He said some mining companies had failed to produce the amount of gold that they expected to from their fields and, with predetermined PSCs and factoring in production costs, were facing losses.

“I want to say that rather than a production-sharing system, a profit sharing system would be better because private mining companies can face losses under the production-sharing system,” Kyaw Win said.

He added that the local gold market was fueled largely by gold already in circulation, with traders like himself recycling refined products and adding little to the supply from mining operations.

“We buy back from customers,” Kyaw Win explained. “So, even though gold production is down, the domestic gold market isn’t really affected because we can get gold back from resellers.”

Almost half of all small- and medium-scale gold miners have been unable to continue their mining operations this year because they can’t pay their gold debt to the government, Khin Maung Han, vice president of the Myanmar Mineral Entrepreneurs Association, said in July.

The smallest-scale gold miners, those whose mining plots are 20 acres or less, have to pay about 24 ticals (one tical, a local unit of measurement, equals 0.576 ounce) a year.
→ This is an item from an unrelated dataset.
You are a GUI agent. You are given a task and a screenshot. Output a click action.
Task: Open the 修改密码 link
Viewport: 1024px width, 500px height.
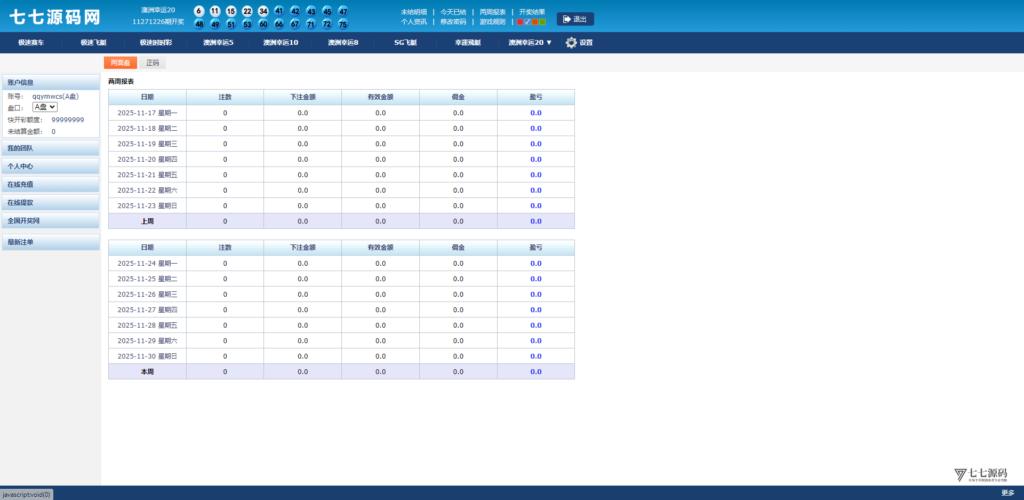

Those operating on plots larger than 20 acres pay based on individually negotiated PSCs, with the terms generally based on the size of the plot.

“There were about 1,366 gold fields before 2010, but this year, there are only about 779,” Khin Maung Han said.

He said another hindrance for industry players was the inclusion of provisions in PSCs for some larger companies requiring payment of gold to the ministry in advance, an up-front expense that could make operations financially unfeasible.

Zaw Aung, owner of Rangoon’s Tate Sein Gold Shop, said the boom-or-bust nature of the gold mining business made it easy to accumulate debts to the Ministry of Mines under the PSC system.

“Most debts are from the past. Now, the government takes gold in advance,” he said.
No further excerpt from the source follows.